WHAT THE TASK REQUIRES =>
Return the lines of the data below in which the string "height" occurs.

EXTRACTED RECORDS =>
-- Opening Marker --
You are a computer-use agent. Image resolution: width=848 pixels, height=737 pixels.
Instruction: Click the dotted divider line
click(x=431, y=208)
-- Closing Marker --
-- Opening Marker --
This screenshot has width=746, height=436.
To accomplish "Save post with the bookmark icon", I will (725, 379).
-- Closing Marker --
OUTPUT BELOW =>
You are a computer-use agent. Image resolution: width=848 pixels, height=737 pixels.
This screenshot has width=746, height=436.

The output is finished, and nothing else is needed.